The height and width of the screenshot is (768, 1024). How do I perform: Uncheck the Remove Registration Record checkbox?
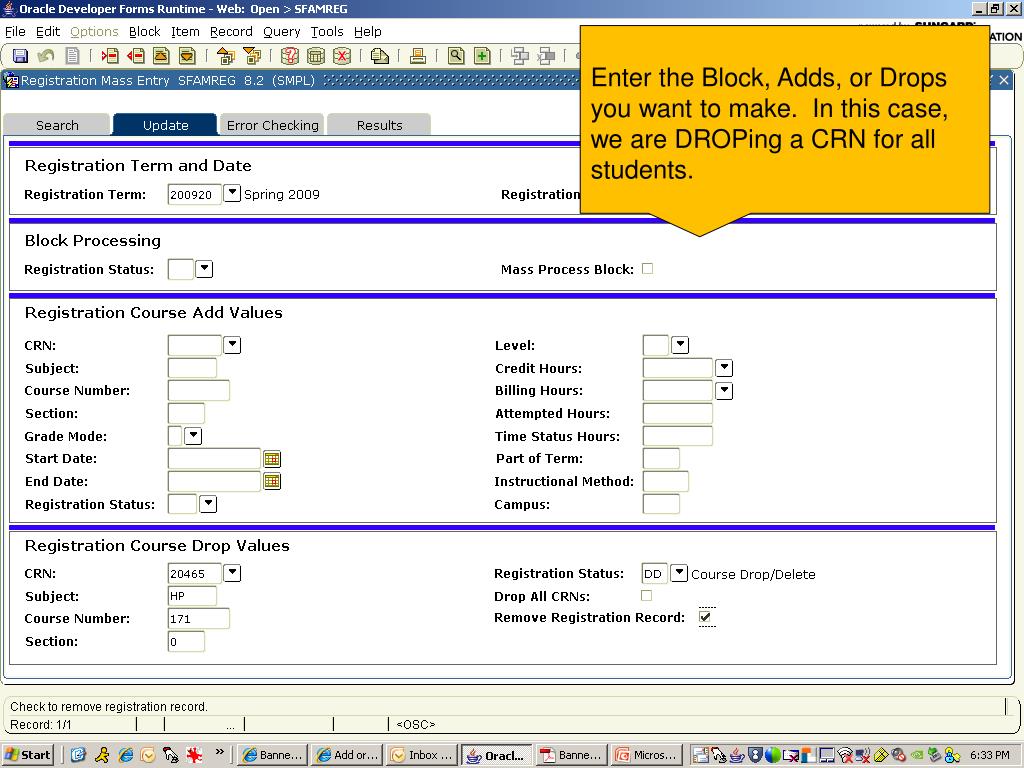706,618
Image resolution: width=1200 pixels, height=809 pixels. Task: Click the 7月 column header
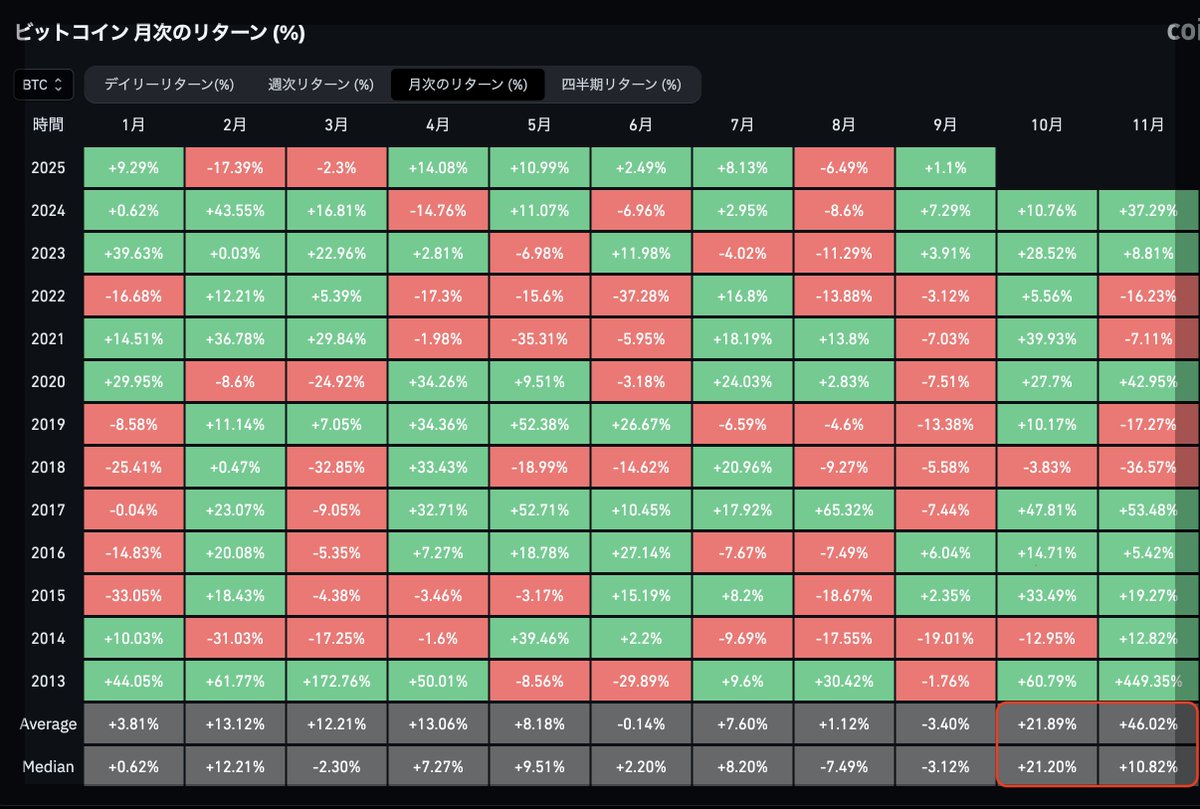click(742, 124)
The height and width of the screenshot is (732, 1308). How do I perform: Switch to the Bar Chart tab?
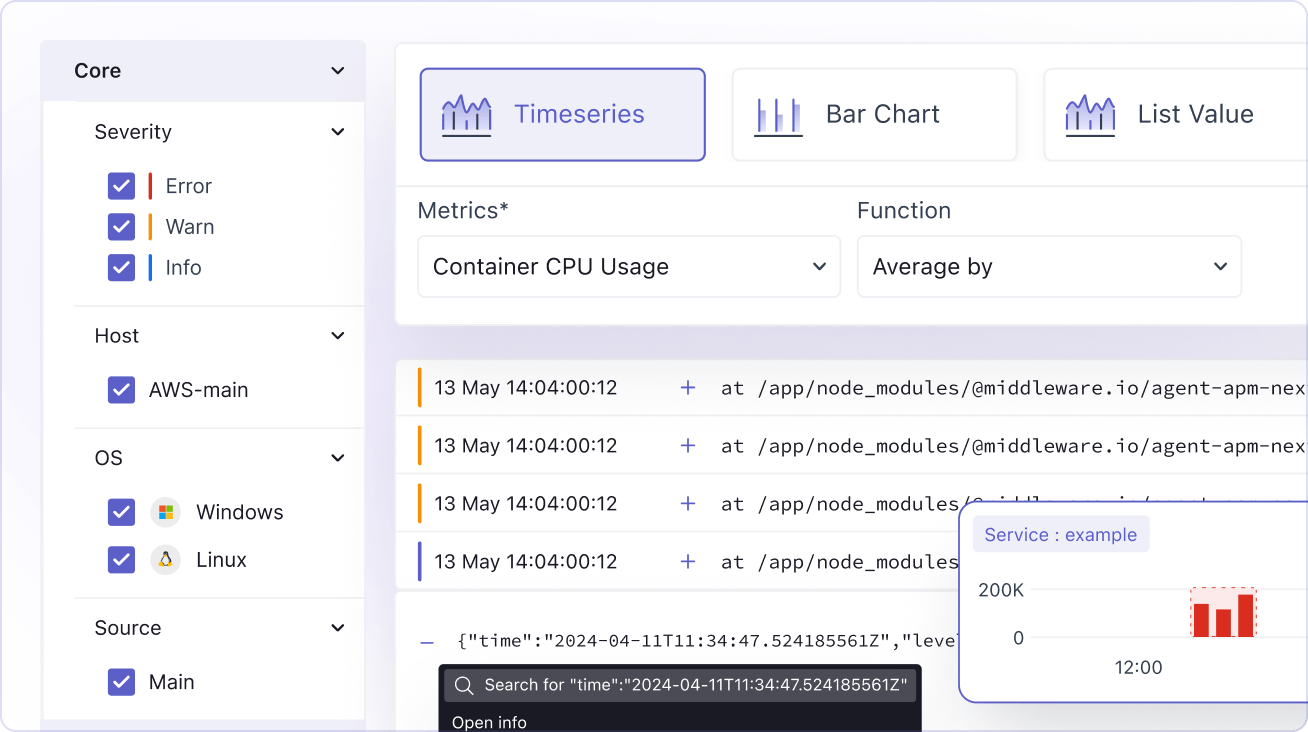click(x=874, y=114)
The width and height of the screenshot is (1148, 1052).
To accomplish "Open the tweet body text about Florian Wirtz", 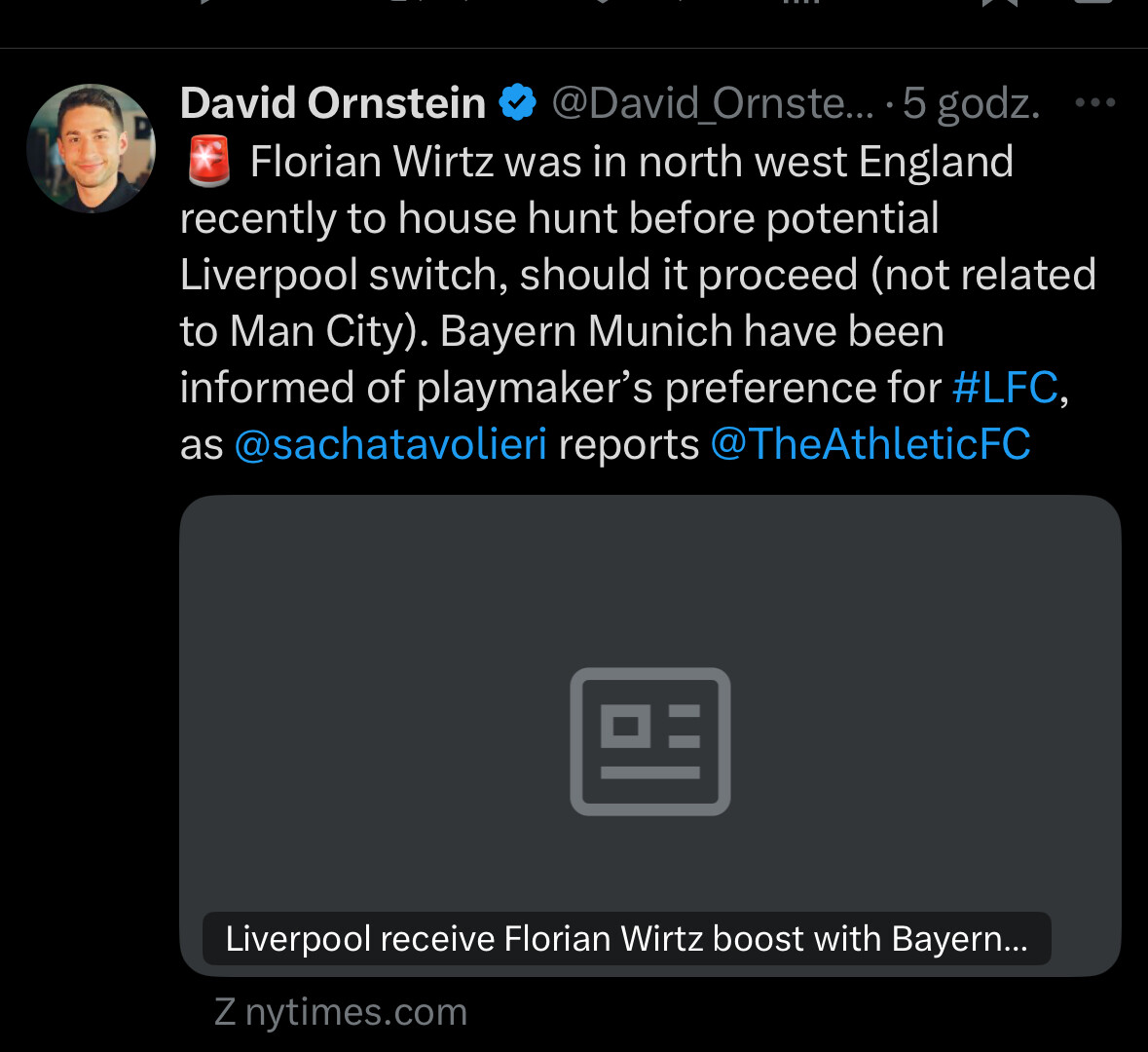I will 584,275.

--

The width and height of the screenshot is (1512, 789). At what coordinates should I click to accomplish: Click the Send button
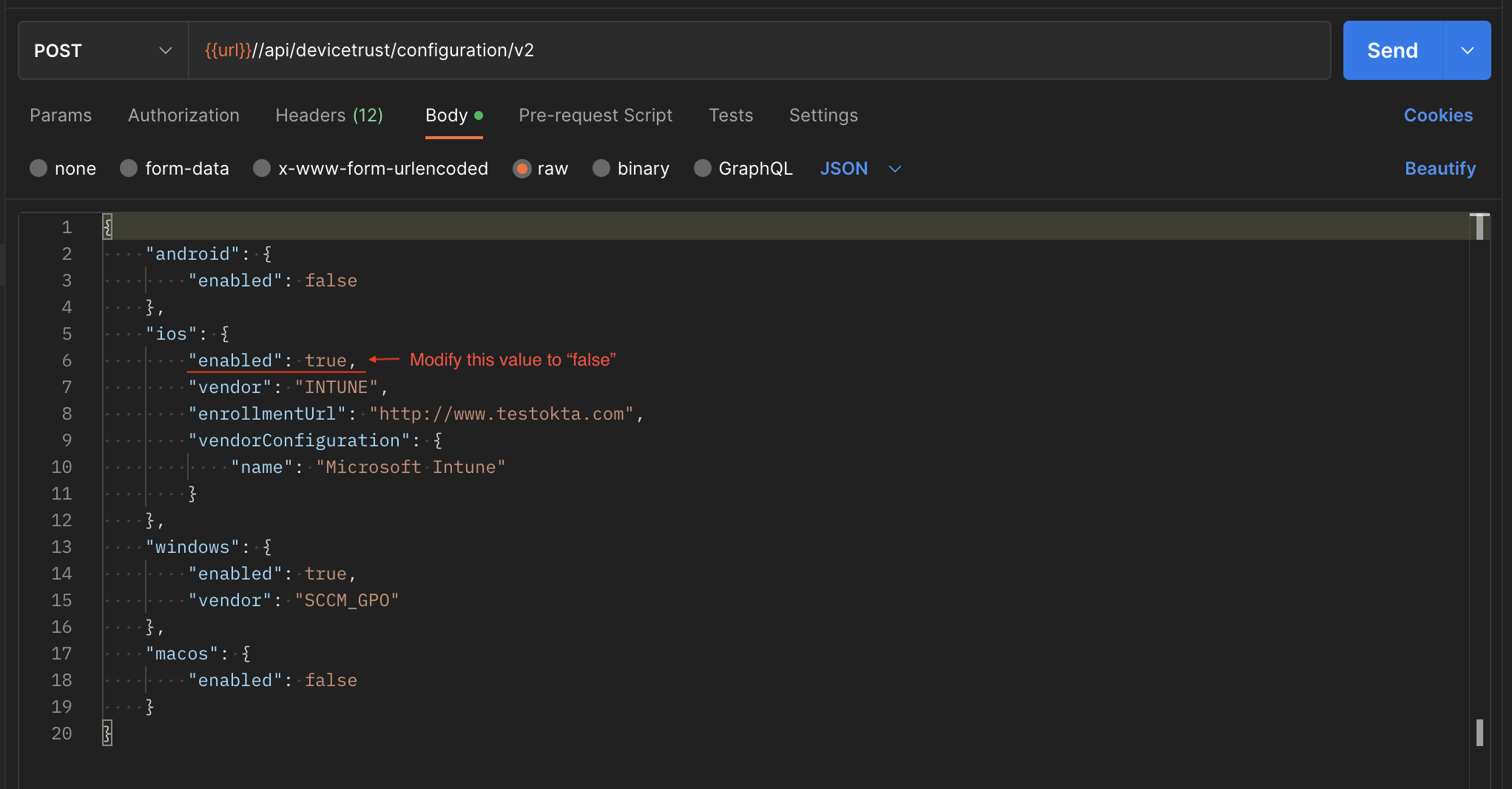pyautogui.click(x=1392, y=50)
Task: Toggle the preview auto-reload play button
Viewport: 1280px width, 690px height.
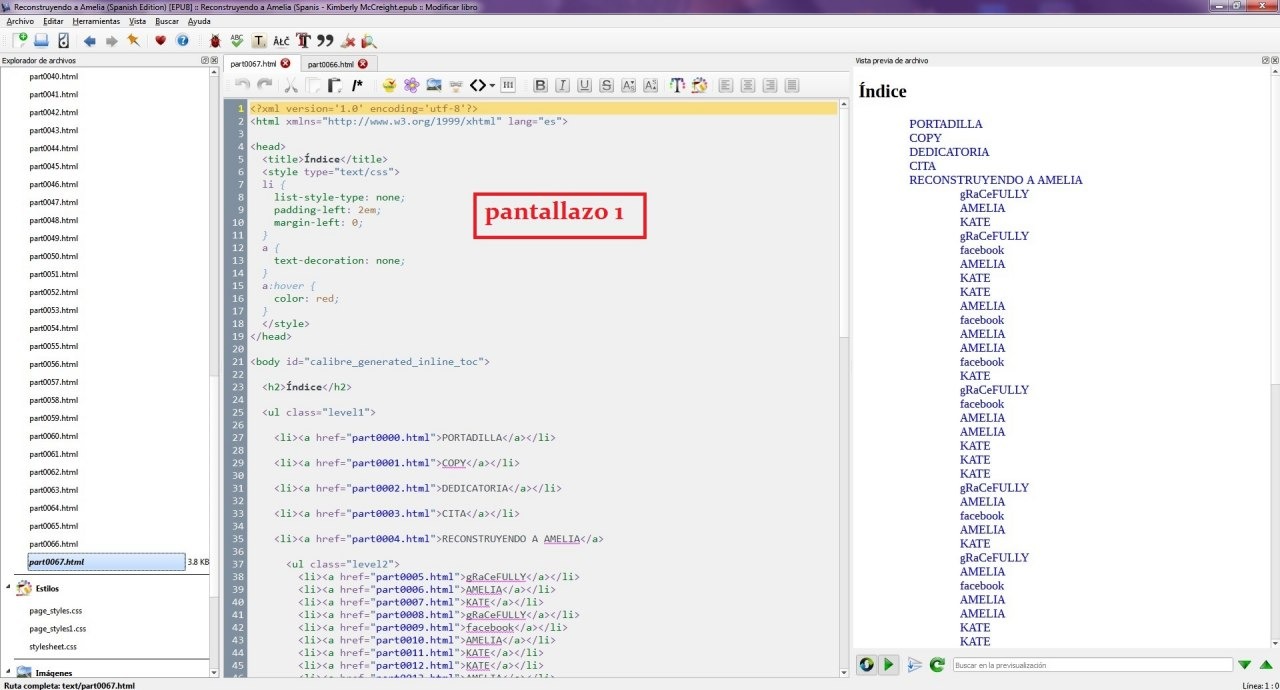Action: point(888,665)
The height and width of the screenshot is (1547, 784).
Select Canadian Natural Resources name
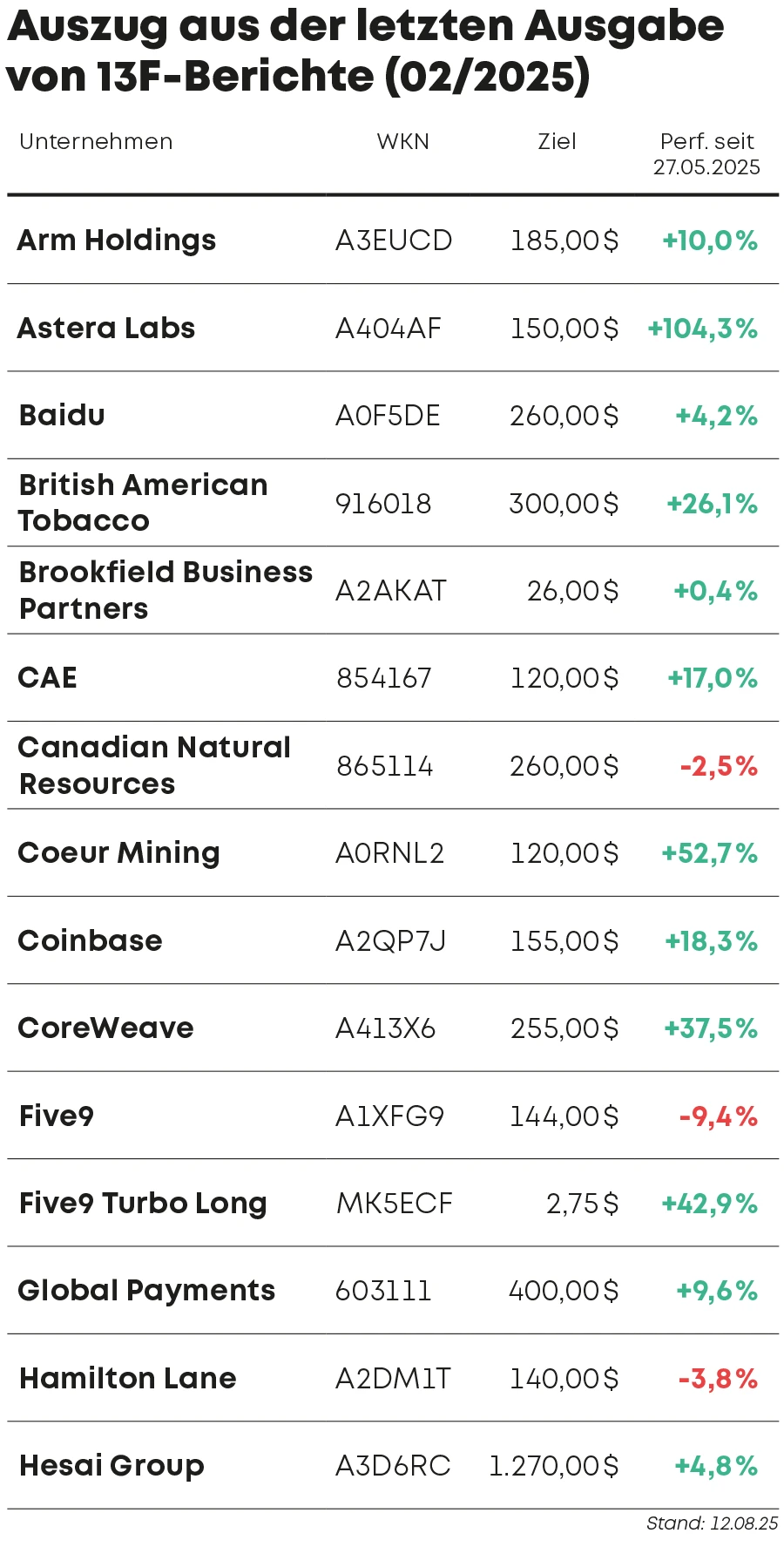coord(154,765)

...

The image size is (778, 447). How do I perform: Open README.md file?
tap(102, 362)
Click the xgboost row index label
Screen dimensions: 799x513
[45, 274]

* Task statement: Reproduce the listing above from the line that holds "The height and width of the screenshot is (768, 1024)." through the line that holds "The width and height of the screenshot is (1148, 1052).", both included, with the pictures left out.

* Response for this exercise:
The height and width of the screenshot is (768, 1024). How do I perform: Uncheck the Remove Registration Record checkbox?
706,618
Image resolution: width=1200 pixels, height=809 pixels. Task: Click the 7月 column header
click(742, 124)
The height and width of the screenshot is (732, 1308). How do I perform: Switch to the Bar Chart tab?
click(x=874, y=114)
The width and height of the screenshot is (1148, 1052).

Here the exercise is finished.